Hip and Knee Replacement Wait Times in BC, and What Your Options Are
June 10, 2026
June 10, 2026
If you are waiting for a hip or knee replacement in British Columbia, you already know the hard part is not the surgery. It is the waiting.
Wait times in BC vary enormously by hospital. A few high-volume sites move quickly, but many do not. Across the province, the journey from a family doctor referral to actual treatment for orthopedic surgery averages close to a year, and at several BC hospitals the wait for a knee replacement runs past 60 weeks, with some reported above 80. Hip replacement shows the same wide spread, from a handful of weeks at the fastest sites to well over a year at the slowest.
The figures change constantly, so the only number that matters is yours. You can look up the current expected wait at your specific hospital on the BC government Surgery Wait Times website, and you should confirm it directly with your referred specialist. What the data makes clear is that where you live, and which hospital you are referred to, can mean the difference between weeks and years.
A wait is not neutral. For many people it means months or years of pain, reduced mobility, lost income, and a slow narrowing of daily life. For someone still working, a long wait can turn a fixable problem into a disability claim. The surgery itself has not changed. The cost is the delay.
There are more paths than most people realize.
The first is simply to ask your specialist whether another BC hospital has a shorter list, or whether you are a candidate for a cancellation slot. It costs nothing to ask.
The second is private surgery within Canada or in another province, which can be faster but is paid out of pocket and is not available for every procedure in every place.
The third, and the one we focus on at Meridian Care Group, is accredited surgery abroad. Internationally accredited hospitals in countries such as South Korea, India, and Thailand perform hip and knee replacements for international patients every week, often with a confirmed surgical date within weeks rather than a place in a queue. For a knee replacement, all-in costs at leading hospitals abroad commonly land in the range of 7,000 to 15,000 Canadian dollars including the hospital stay, compared with 12,000 to 25,000 dollars for private treatment in Canada. The draw is not lower quality. The hospitals we work with hold Joint Commission International accreditation, the same global standard used to benchmark top hospitals worldwide. The draw is access and speed.
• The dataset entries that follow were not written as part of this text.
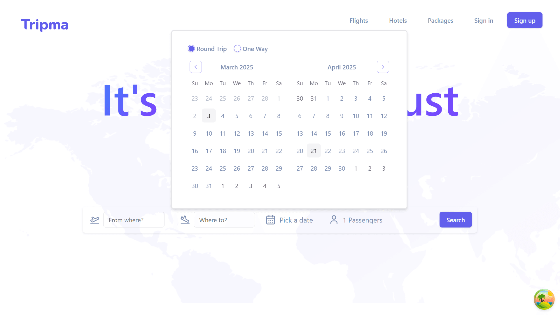Advance to next month with right chevron
Image resolution: width=560 pixels, height=315 pixels.
pos(383,67)
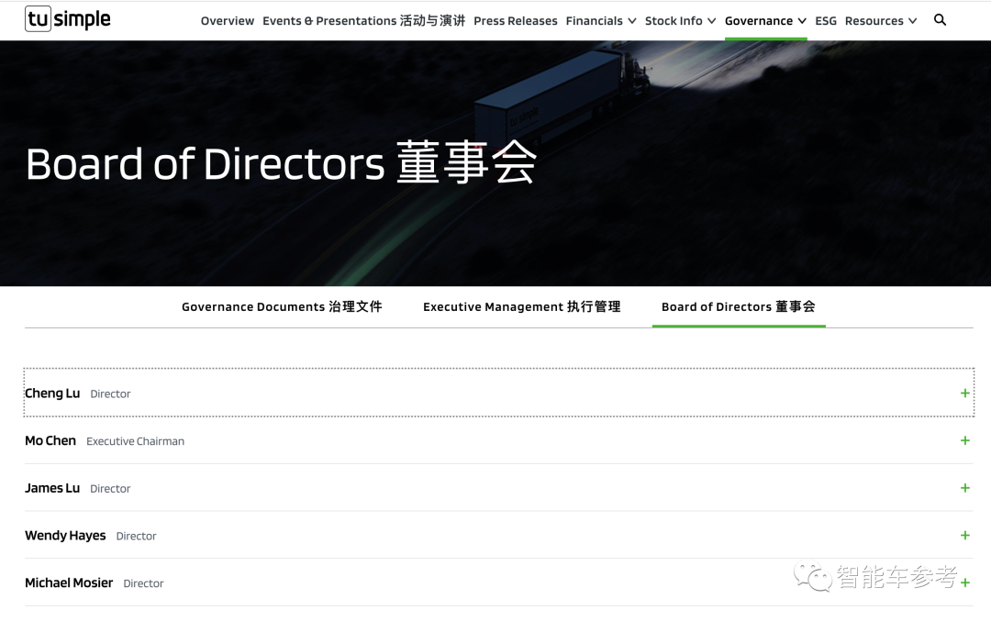Image resolution: width=991 pixels, height=621 pixels.
Task: Open Events & Presentations 活动与演讲
Action: tap(363, 20)
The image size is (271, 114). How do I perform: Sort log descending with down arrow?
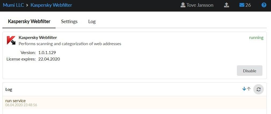[x=244, y=89]
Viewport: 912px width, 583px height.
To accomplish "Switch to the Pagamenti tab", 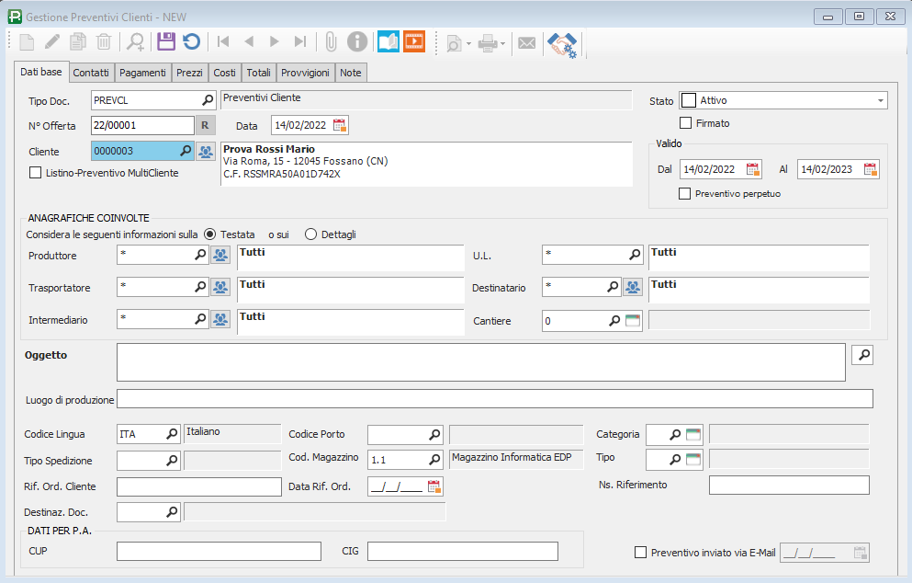I will tap(142, 73).
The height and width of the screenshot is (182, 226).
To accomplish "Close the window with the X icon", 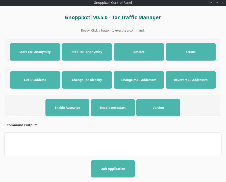I will click(x=222, y=3).
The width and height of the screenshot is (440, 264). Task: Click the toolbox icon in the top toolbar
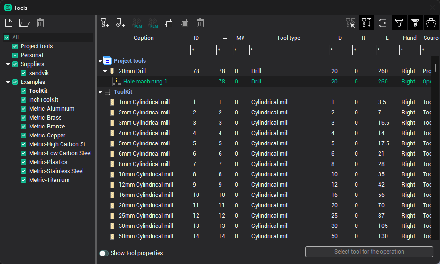431,23
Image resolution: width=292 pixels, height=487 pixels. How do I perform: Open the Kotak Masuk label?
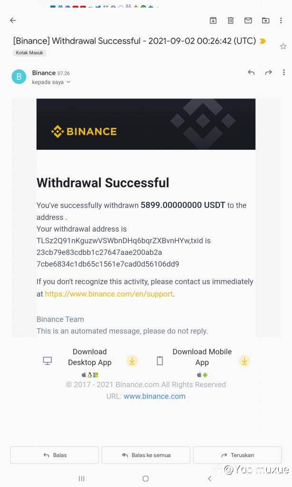29,53
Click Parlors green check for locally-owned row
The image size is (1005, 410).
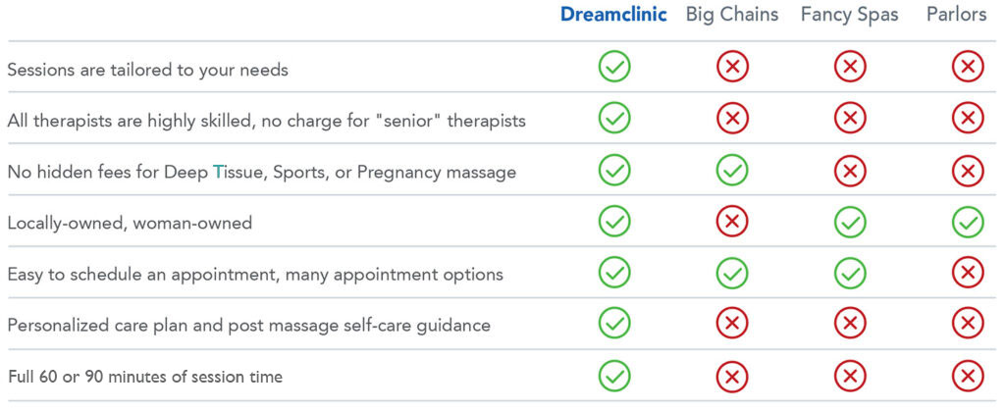[968, 222]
Going abroad for surgery is a serious decision, and it is not right for everyone. A frail patient who cannot travel comfortably is not a good candidate. A mobile, otherwise healthy adult who is stuck on a long list often is. The safeguards matter: choose only accredited hospitals, get your candidacy confirmed by the surgical team before any travel is booked, make sure proper medical records travel with you and come home with you, and plan your recovery and follow-up in Canada from the start.
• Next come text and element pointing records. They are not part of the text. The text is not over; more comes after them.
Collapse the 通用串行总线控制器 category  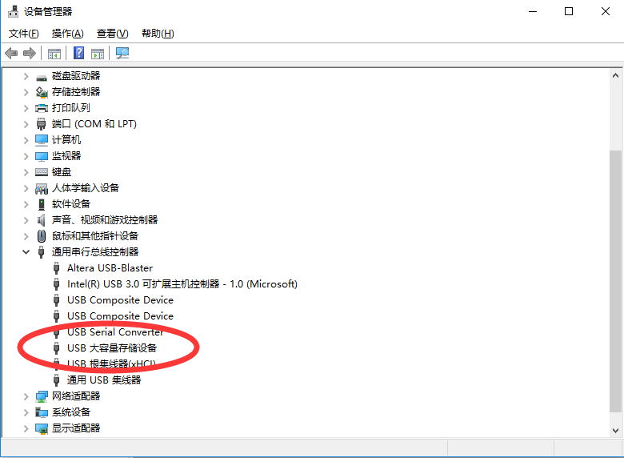pos(26,252)

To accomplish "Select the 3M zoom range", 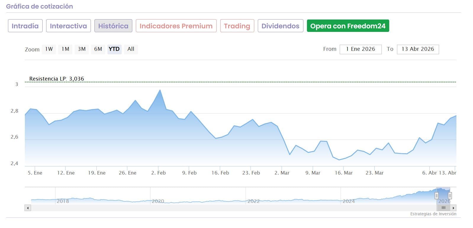I will (82, 49).
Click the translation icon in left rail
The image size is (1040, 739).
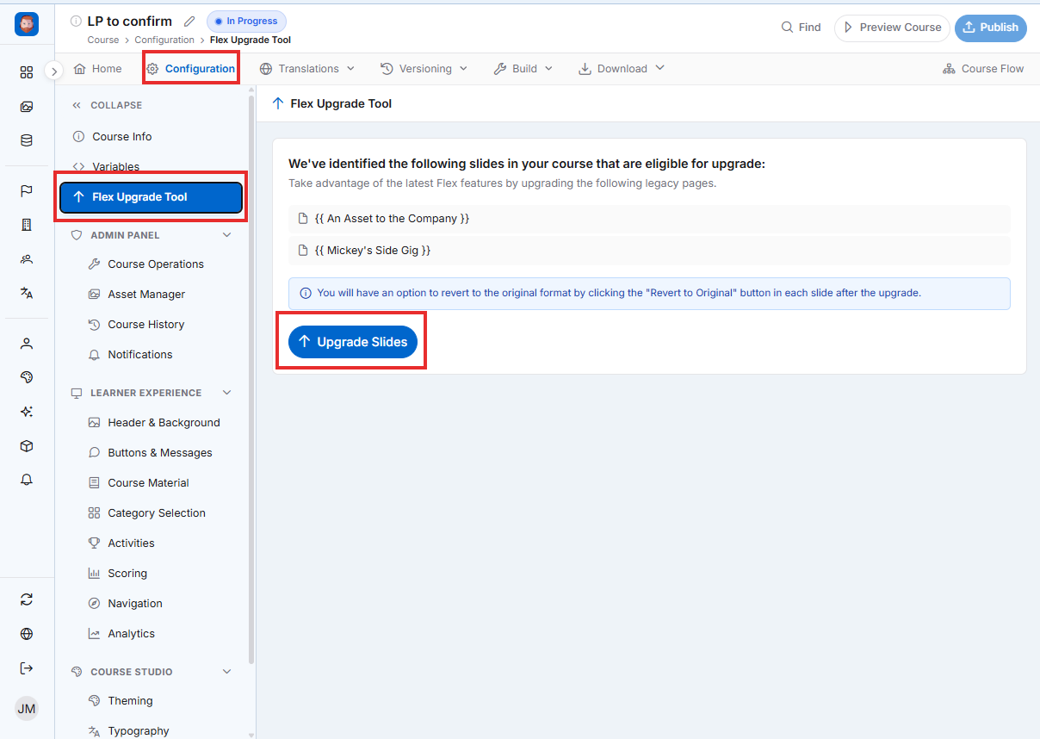(x=27, y=293)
This is exactly the part we handle. Meridian Care Group is a Victoria-based facilitator. We sit down with you, give you an honest read on whether medical travel makes sense for your situation, match you to an accredited hospital, coordinate the entire trip, and make sure your Canadian providers have what they need when you are home.
If your wait is short, take it. The public system, when it moves, is excellent. But if you are looking at a year or more and that is not something you can live with, you have real, safe alternatives worth understanding before you decide.
Wait-time figures are drawn from the BC government Surgery Wait Times reporting and may have changed since publication. Always confirm current waits with your own physician. Cost ranges are general estimates and vary by hospital and case.